KL: What about other places in camp? You mentioned you guys have, each of you have just an amazing memory for places.

KM: The park.

KL: Which park?

KM: There was a park at the end of the camp, and they had a garden.

KL: On the north or the south?

KM: North.

YI: West. On the west?

KL: On the north is Pleasure Park, Merritt Park, and then there was also kind of like a grill, a picnic area.

YI: Was there a creek?

KL: There was a creek that ran through the corner of the camp on the southwest on the way to Lone Pine, Bairs Creek, where you were talking about the swimming hole.

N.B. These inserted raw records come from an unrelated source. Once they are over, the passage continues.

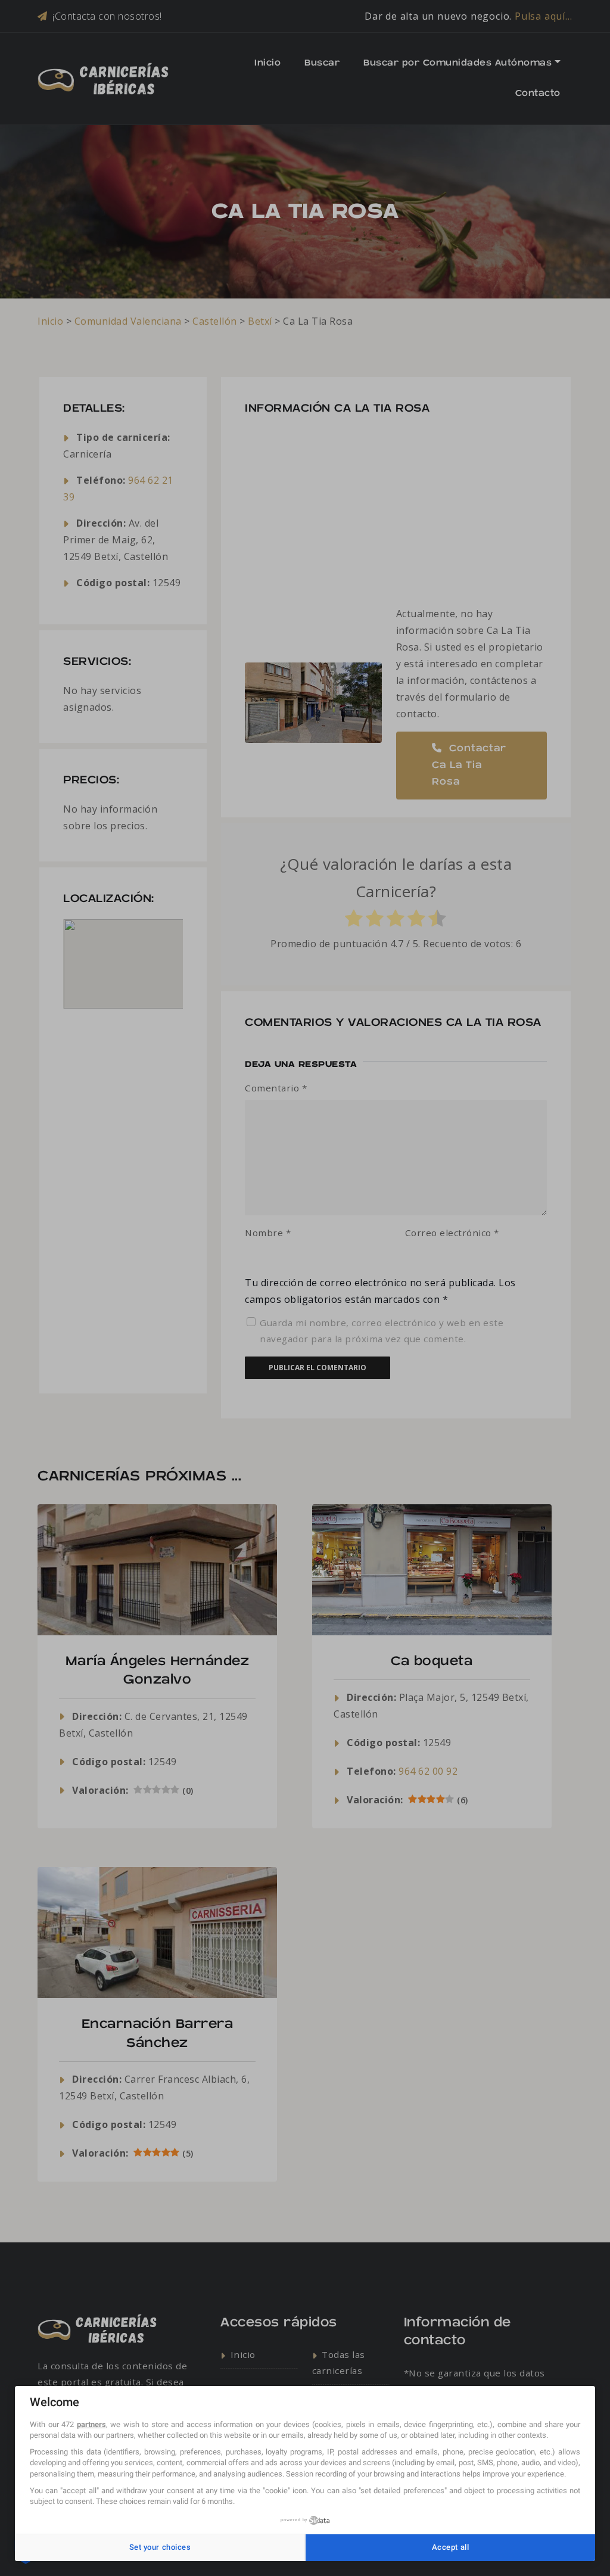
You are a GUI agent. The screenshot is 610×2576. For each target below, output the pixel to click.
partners (91, 2424)
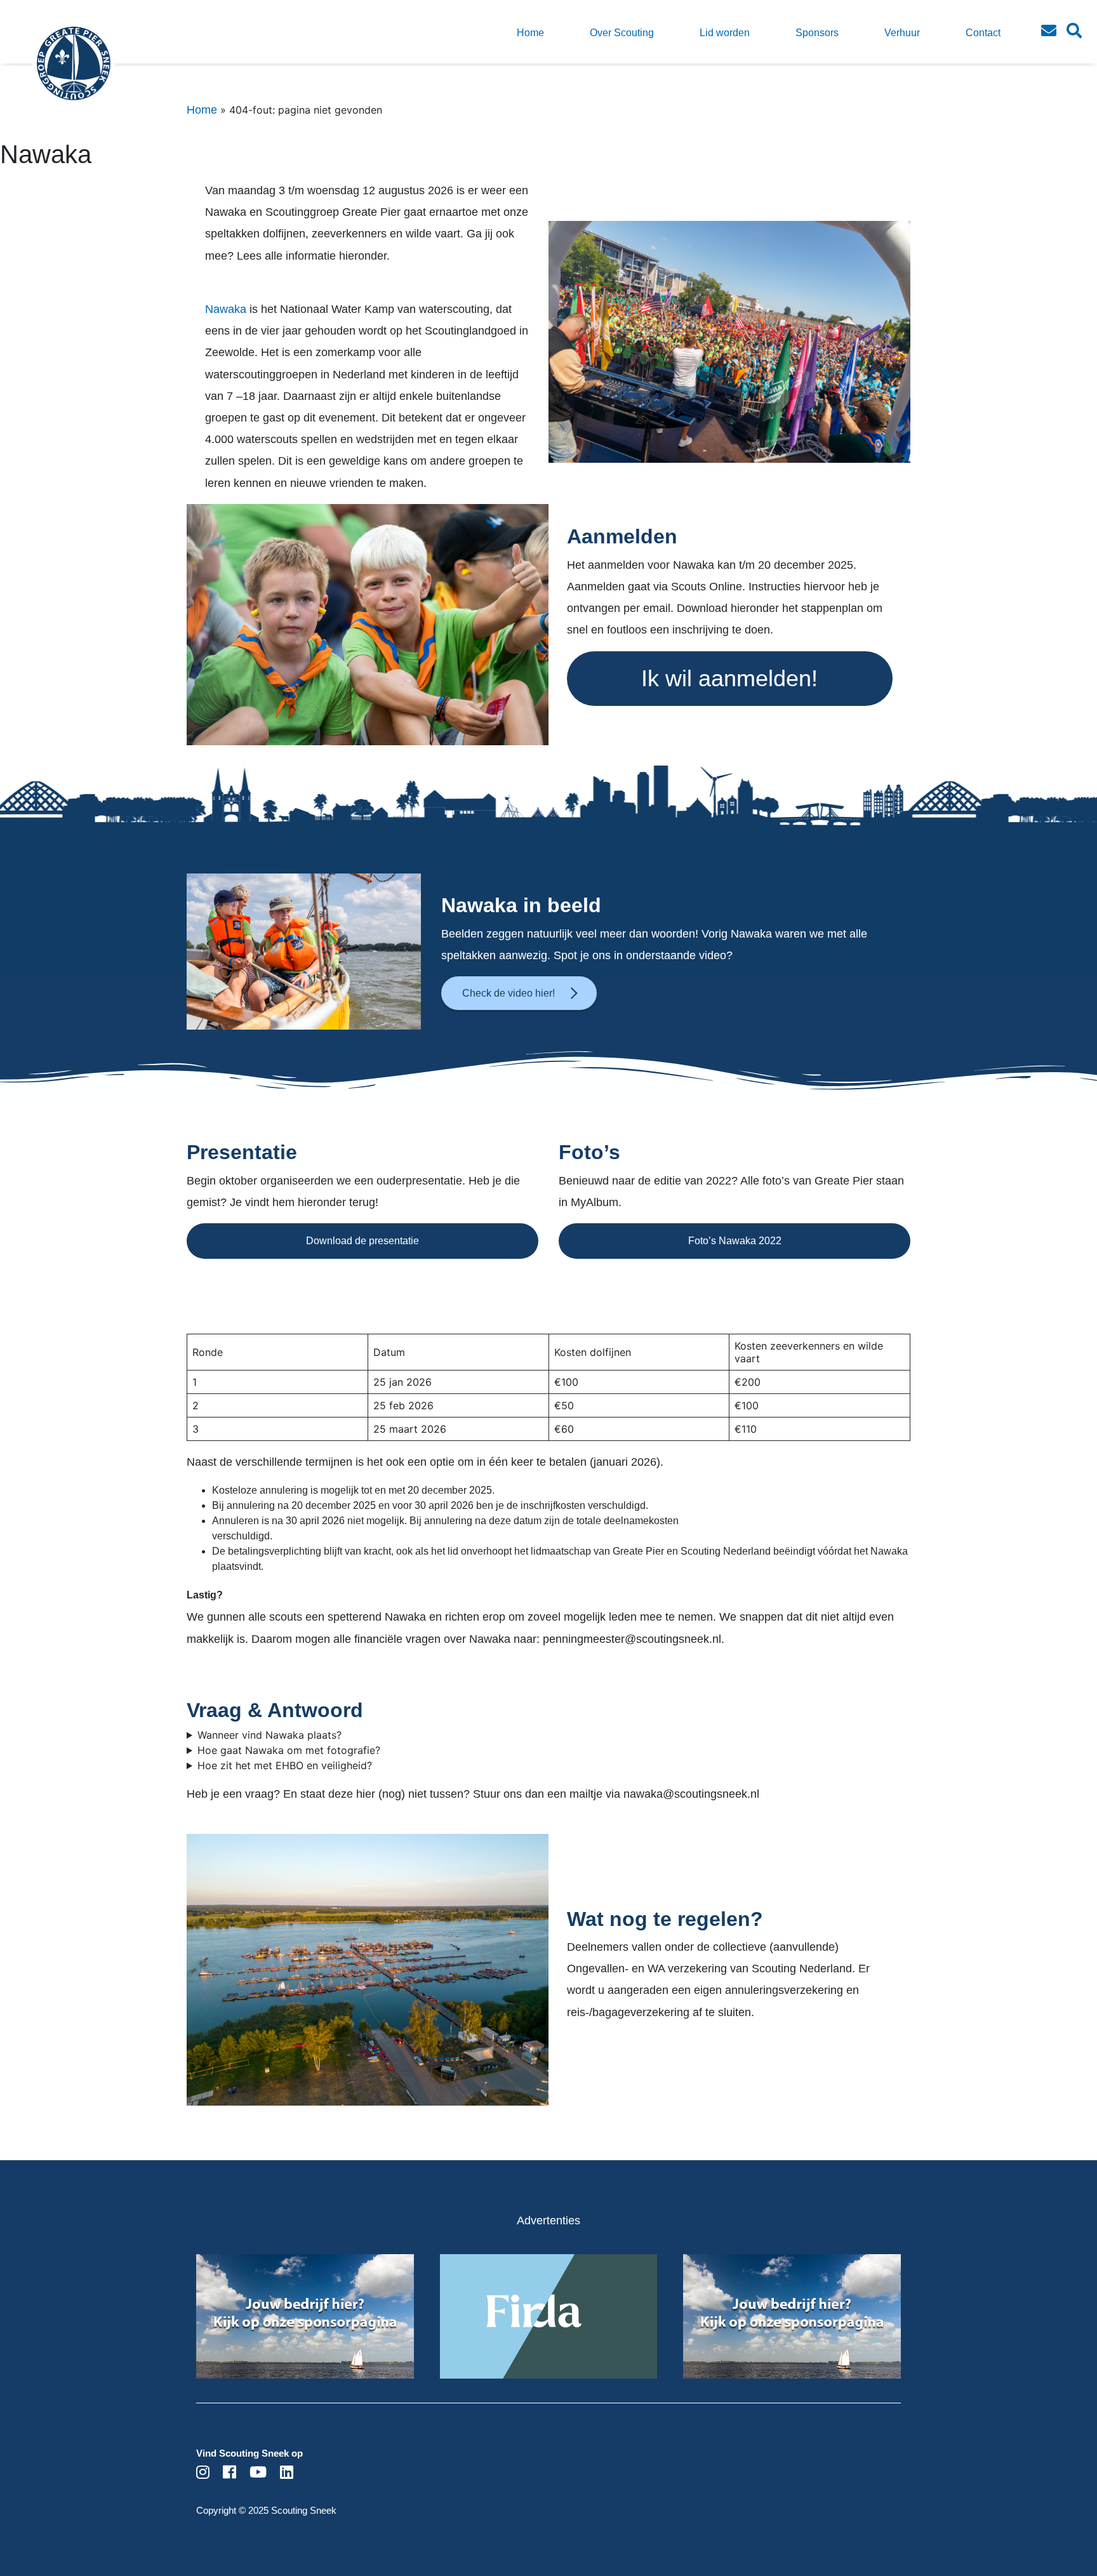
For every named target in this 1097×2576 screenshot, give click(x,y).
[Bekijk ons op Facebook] (229, 2473)
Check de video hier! (508, 993)
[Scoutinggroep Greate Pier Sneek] (51, 73)
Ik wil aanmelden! (729, 678)
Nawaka (227, 309)
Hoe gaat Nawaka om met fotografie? (288, 1750)
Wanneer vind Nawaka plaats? (269, 1735)
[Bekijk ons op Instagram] (202, 2473)
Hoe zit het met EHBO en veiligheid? (284, 1765)
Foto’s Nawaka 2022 (734, 1240)
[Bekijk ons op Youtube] (258, 2473)
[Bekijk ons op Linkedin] (286, 2473)
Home (202, 109)
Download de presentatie (362, 1240)
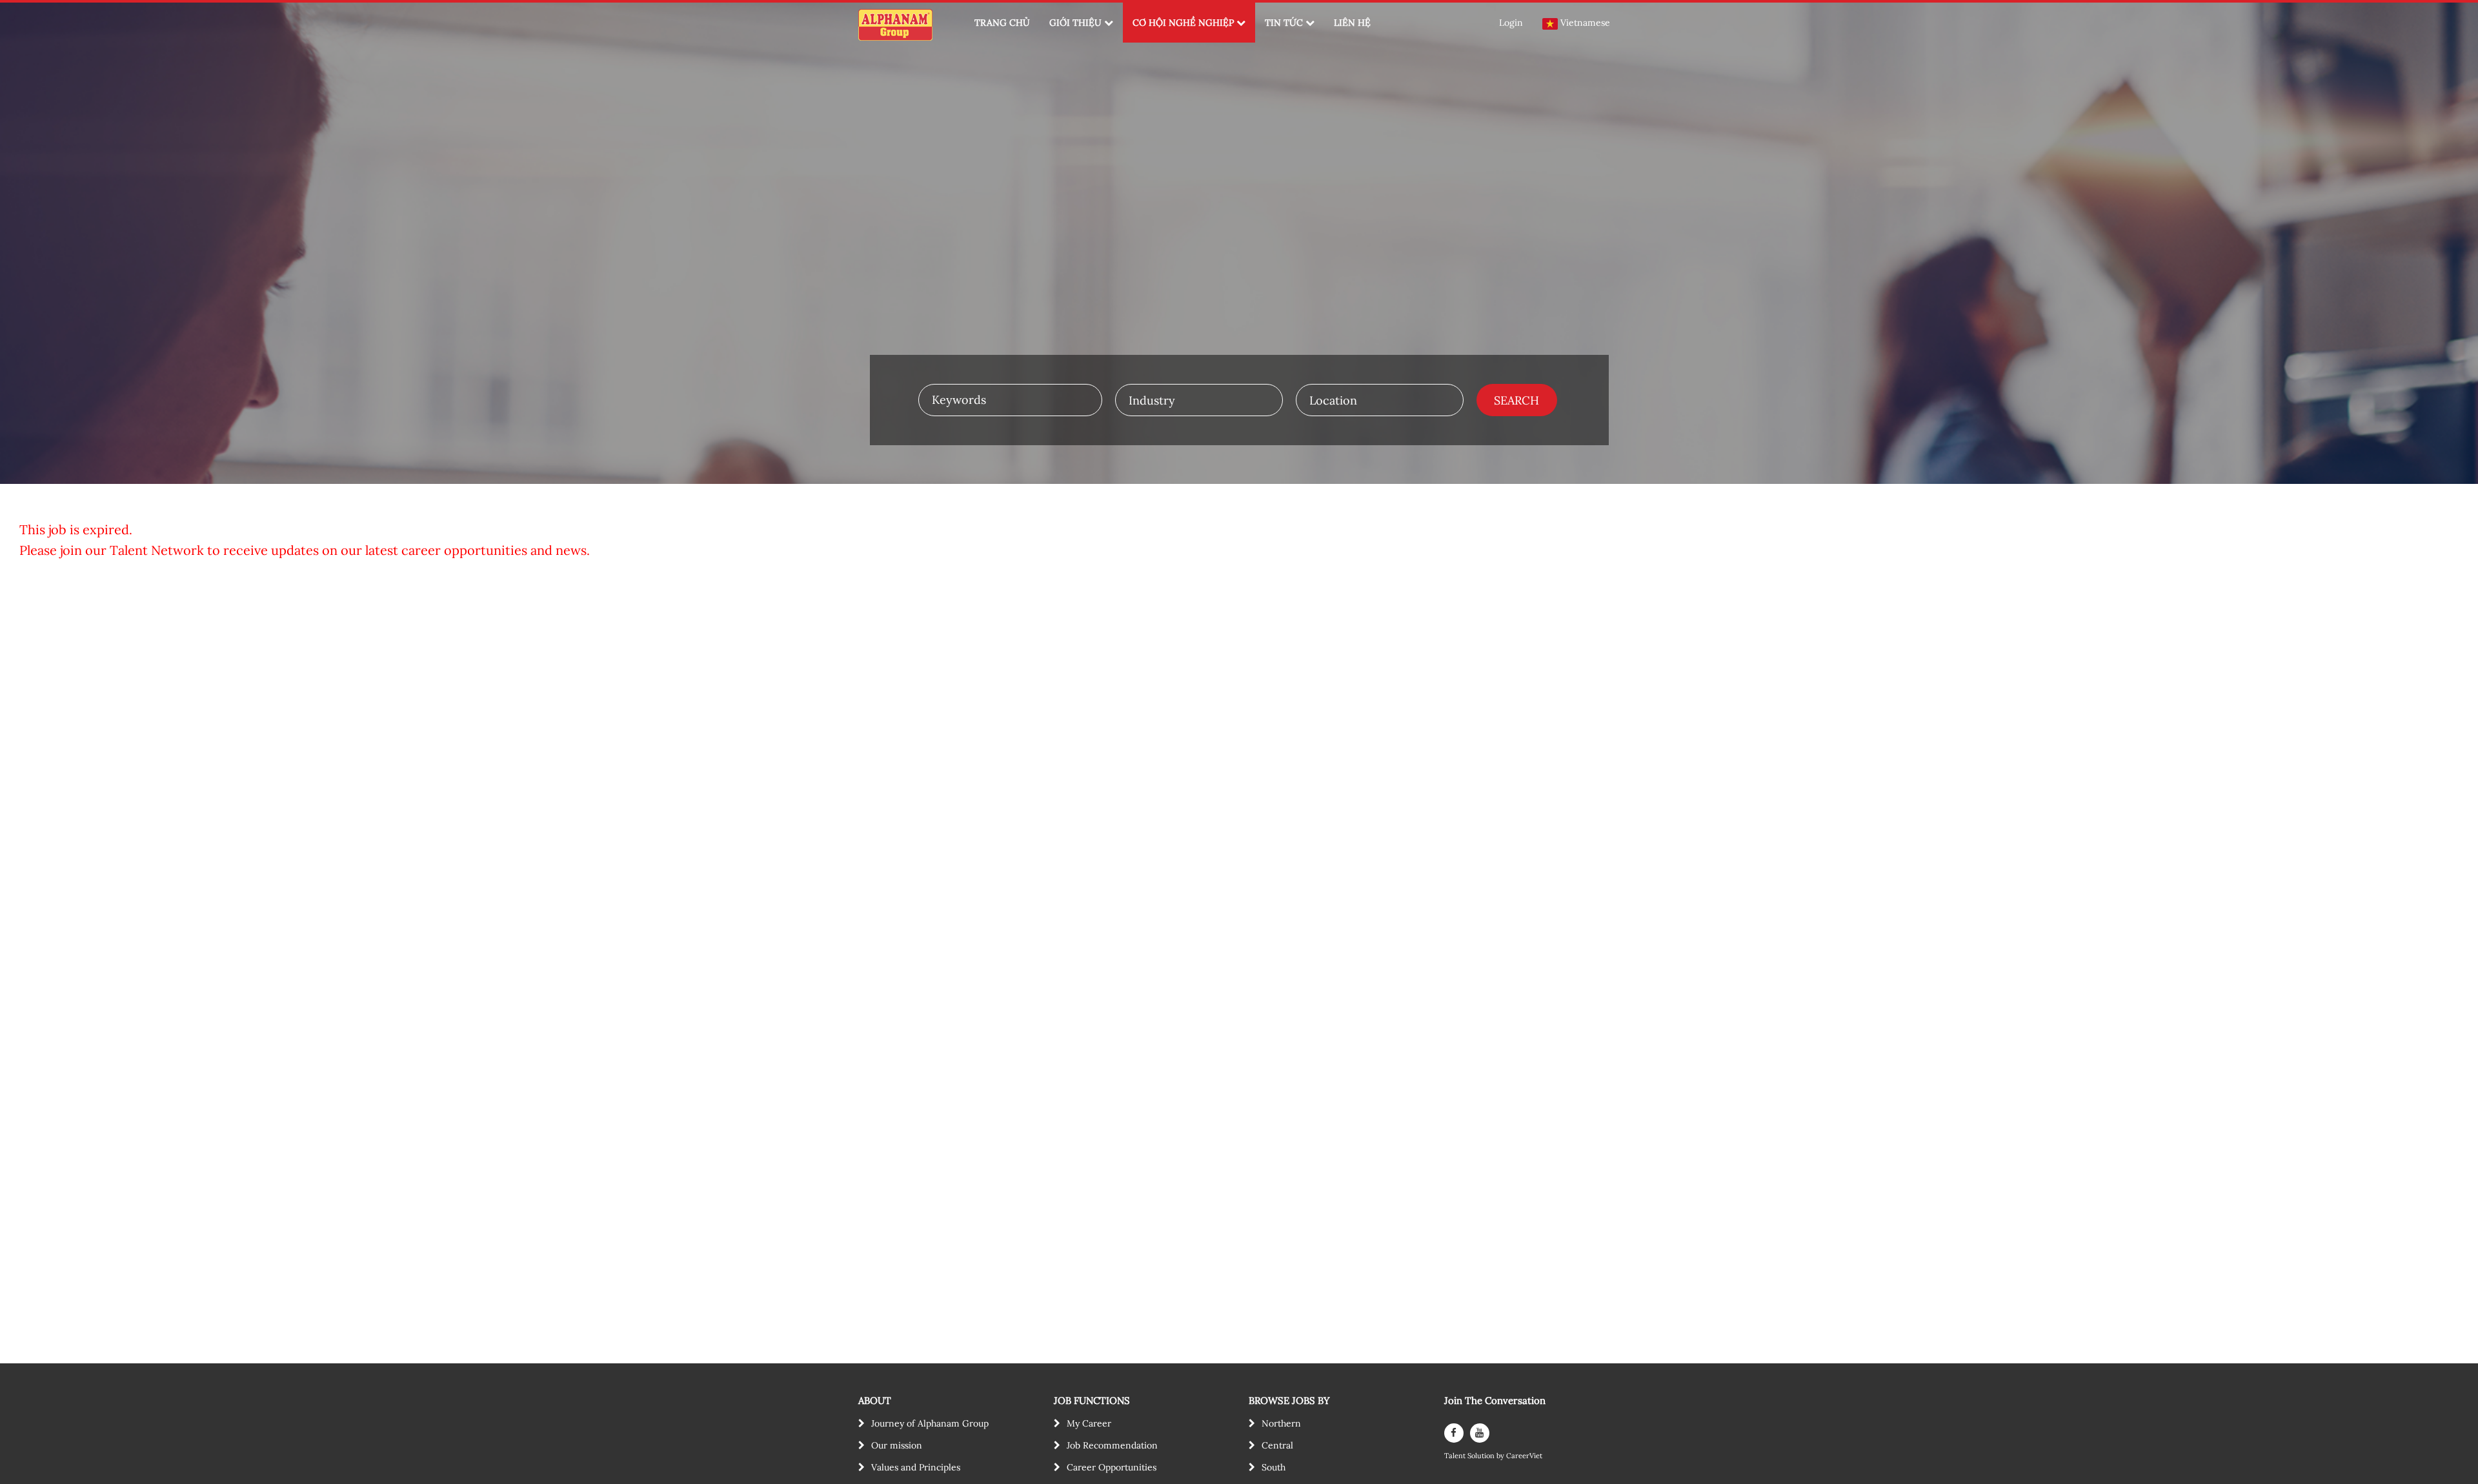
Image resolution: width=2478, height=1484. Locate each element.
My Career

YI: Because I remember, that's where we got those mint leaves that we wrapped the chewed-up flavorless gum in and made, like chlorophyll gum. It was really sticky, it stuck to your teeth, because that mint combination with the gum just... but it was better than nothing. So I remember doing that.

KM: They had a Japanese park, and there was kind of like a nature park with a couple of birds and a wild rabbit, and not very many things.

KL: What did you do in the, you mentioned the Japanese park, what did you, what are your memories of it?

KM: We used to walk there and just enjoy the waterfall and the little creek that ran through there. I think we could get lunch, a picnic lunch from the place. There was my youngest brother who was very innovative, he and his friends would go wandering. And then when it was lunch, they would go to the nearest mess hall.

KL: When did this wandering start? Was it when he was a toddler or when he was a little older?

KM: Pre-school.

YI: He was like three, I think. Well, three when he went in? Eighteen months? So he was young when he went in, but...

KM: Adventuresome.

YI: He got, they got picked up by the police because they scrambled underneath the barbed wire.

KL: The little kids?

YI: Well, he was a little older by then, he was probably about five, maybe. Anyway, they crawled under the fence and the police had to bring him back.

KM: They were marching down 395 with the MPs coming from the camp to Manzanar. "Hey, what are you kids doing?" So they had four or five little boys going, "Wah."

YI: Crying.

KL: Was he unusual in that?

KM: He was very independent.

YI: I guess, I don't know. He was just a kid, I think they just had nothing better to do.

KL: Well, I mean, some people said they felt, and their parents felt that it was very secure in the camp. There was a perimeter fence, and they knew a lot of people.

KM: Snakes, rattlesnakes. I worried about those things.

YI: I remember finding those flintstones, the Indians had left there, and gosh, I wish I had saved those. I mean, we had 'em for a long time, but every time you move you lose a few.

KL: What was your awareness as kids of Indians or anyone else who lived there? Did you talk about people who had lived in Manzanar before, have ideas about them?

YI: All we knew was that the Indians had left them behind, and that was it. And they were nice, they were black and looked like a flint. It was too bad that we didn't save them.